Logo Questions Linux Laravel Mysql Ubuntu Git Menu
 

cheerio find a text in a script tag

I want to extract js script in script tag.

this the script tag :

<script>
  $(document).ready(function(){

    $("#div1").click(function(){
      $("#divcontent").load("ajax.content.php?p=0&cat=1");
    });

    $("#div2").click(function(){
      $("#divcontent").load("ajax.content.php?p=1&cat=1");
    });

  });
</script>

I have an array of ids like ['div1', 'div2'], and I need to extract url link inside it : so if i call a function :

getUrlOf('div1');

it will return ajax.content.php?p=0&cat=1

like image 252
yozawiratama Avatar asked Nov 17 '25 16:11

yozawiratama


2 Answers

If you're using a newer version of cheerio (1.0.0-rc.2), you'll need to use .html() instead of .text()

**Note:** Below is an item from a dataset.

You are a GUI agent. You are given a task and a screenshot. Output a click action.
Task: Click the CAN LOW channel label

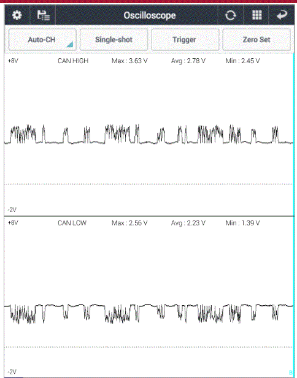tap(72, 223)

const cheerio = require('cheerio');
const $ = cheerio.load('<script>script one</script>  <script>  script two</script>');

// For the first script tag
console.log($('script').html());

// For all script tags
console.log($('script').map((idx, el) => $(el).html()).toArray());

https://github.com/cheeriojs/cheerio/issues/1050

like image 87
ryanbraganza Avatar answered Nov 19 '25 08:11

ryanbraganza


With Cheerio, it is very easy to get the text of the script tag:

const cheerio = require('cheerio');
const $ = cheerio.load("the HTML the webpage you are scraping");

// If there's only one <script>
console.log($('script').text());

// If there's multiple scripts
$('script').each((idx, elem) => console.log(elem.text()));

From here, you're really just asking "how do I parse a generic block of javascript and extract a list of links". I agree with Patrick above in the comments, you probably shouldn't. Can you craft a regex that will let you find each link in the script and deduce the page it links to? Yes. But very likely, if anything about this page changes, your script will immediately break - the author of the page might switch to inline <a> tags, refactor the code, use live events, etc.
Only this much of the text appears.